We've chosen a photographer and she's a fun, young lady, so I'm excited to see how all the photographs will turn out. Our engagement session is scheduled for September at Wake, so hopefully we'll get a good taste of her style then. I'm crossing my fingers that David remembers to smile.
We also picked our wedding cake from this awesome little bakery in Statesville. It's relatively new in downtown and I can't recommend it enough. Sweet Things Bakery; check it out. She serves cupcakes and other treats Wednesday through Saturday and they are totally divine. The shop is on Center Street, just across from Black Angus Grill. Also, did you know that Karen's Cakes has opened a dessert cafe on Friday and Saturday nights? A nice chance to get a dessert treat in town that's a little nicer than the standard chain dessert fare. But Sweet Things, I now dream about you.
Now for a florist and DJ and the 800 remaining decisions to be made. Actually, I think Knot.com says it's 124 decisions, but who's counting.
The BIG thing on our plate is still the Catholic dispensation. We met last night with the parish deacon. He confirmed I'm a heathen, but agreed to sign the form and move forward with that process. PRAISE THE LORD! Now I have to get my mom to fill out a paper saying I've never been married and have it notarized. Seriously. Apparently my word isn't enough. Nor is a signature. It has to be NOTARIZED. YAY red tape! But, we'll focus on the positive and that is that the deacon has agreed to process our dispensation for us. The rest of it is just a good mental/emotional workout for David and me. We'll survive. Oh, and we get to do pre-canna too. This marriage should be rock-solid...that'll be round three of pre-marital counseling. We'll have fights, sure, but good grief what wouldn't we have talked about after three sets of counseling.

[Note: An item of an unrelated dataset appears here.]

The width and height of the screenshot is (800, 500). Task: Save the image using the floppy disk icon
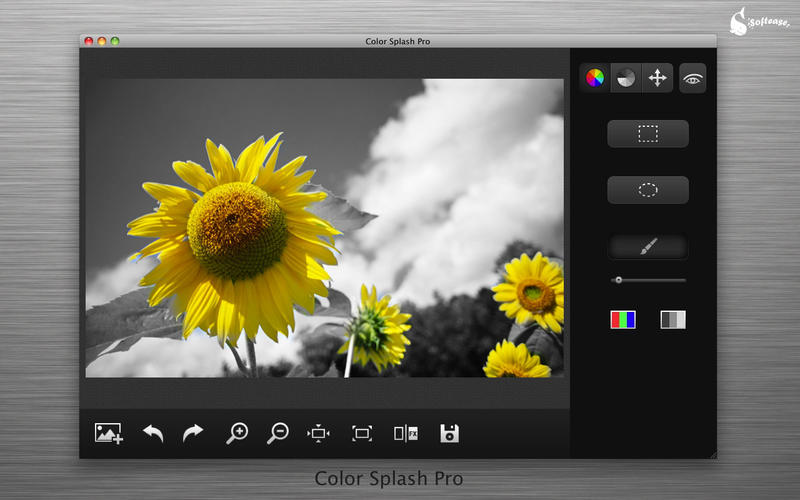[450, 433]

Outside of my wedding world (yes, there is one!), we've been traveling a lot. We've done are summer trips to West Virginia for golfing and escapes. In fact, we're headed there again today.
Justin also finished up his Masters program earlier this summer, so we spent time in Huntington, WV celebrating him. Now we're just waiting to learn where he'll find a job. He's still looking for one pretty diligently from DC, NC and all the way to Missouri. I want him to get a job, but please, not in Missouri. It's so far away!

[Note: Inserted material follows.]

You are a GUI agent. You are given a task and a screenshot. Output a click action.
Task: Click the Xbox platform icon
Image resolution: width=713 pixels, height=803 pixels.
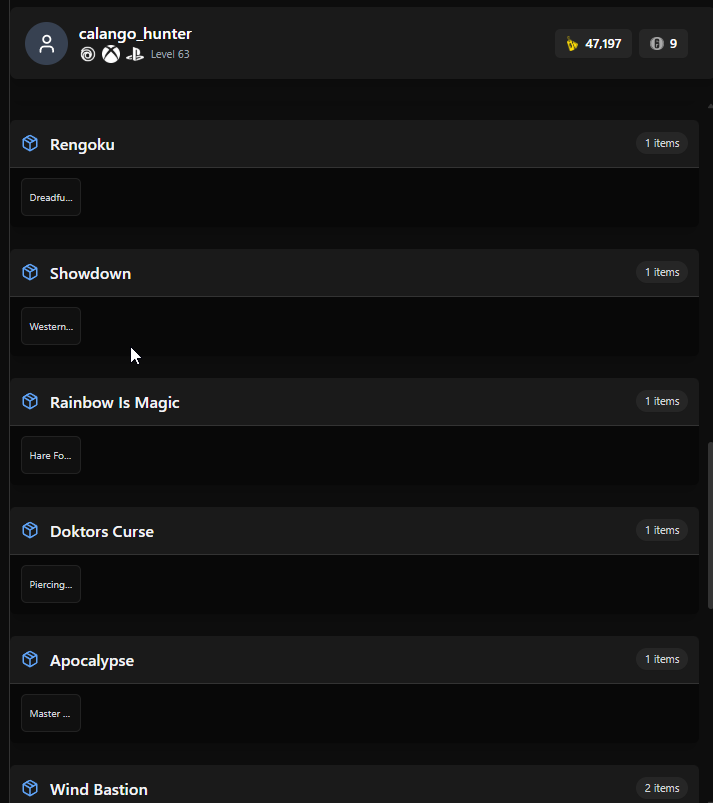tap(111, 54)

Oh! And I moved this summer! I moved a little further out of the city to Wheaton, MD into a 2 bedroom townhouse. I'm still renting, but we found a great deal on a place for once we're married, so I went ahead and made the move so that wouldn't be another thing to do just before the wedding. I'm getting settled, but nothing is on the walls and it isn't quite set up yet. I'm trying to get some of David's stuff to incorporate so that it feels like his place too.

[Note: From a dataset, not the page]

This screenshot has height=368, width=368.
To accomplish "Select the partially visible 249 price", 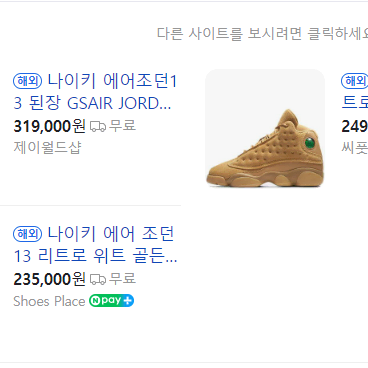I will click(355, 126).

There's always more, but that's work stuff. And it's boring.
Posted on 04.28.2010 at 09:27
Things are just moving along here in DC. David and I have been out of town the last two weekends, so that had put the wedding planning on hold a bit. The break has been nice actually.
Two weekends ago, we headed out to West Virginia where his parents have a house. The weather wasn't the best, but it was still nice to get away - even without the usual afternoon of golf. I've found in the last two summers I've become quite addicted to swinging the clubs. I'm terrible at the game, but I do love it. My usual goal is to be better than double par at this point. But seeing as my first summer I just picked up the ball on every hole, I think that's a real improvement. David's grandmother, Mate, and his aunt joined the usual suspects in West Virginia this time, which was also a nice change. I've never had the chance to spend much time with his aunt, so I really enjoyed that.
Last weekend, we headed down to "the country" which is his grandparents house on southern Maryland on the St. Mary's River. It's old. It's quiet. It reminds me of home and I love it. His cousin had a gymnastics competition in the area, so we headed down to cheer her on Saturday morning and enjoyed Saturday relaxing around his grandparents' house and spending time with them.
Sunday, we headed back here to try and find us a place to live once we're married. Apparently after we've both lived on our own for five or eight years, depending on who you ask, you accumulate a lot of crap. So much crap that we can't combine it all into a single one bedroom apartment. So that means it's time to try and find something bigger and since my lease is up in June/July, it becomes my responsibility to start the upgrade process and store all the new stuff we'll accumulate in the coming months until we're married. Hopefully I can convince the pack-rat Kirby in him to purge some of his old stuff along the way. We're looking at a couple two bedroom townhomes on the red line which are all rentals and surprisingly affordable (by DC standards). Tonight we're looking at a property that my current landlord owns that is a 2 bedroom AND has a garage. It almost sounds too good to be true. I'm trying to temper my expectations. I guess this whole marriage and adult life really is going to happen. And sooner rather than later, huh? Pretty exciting stuff!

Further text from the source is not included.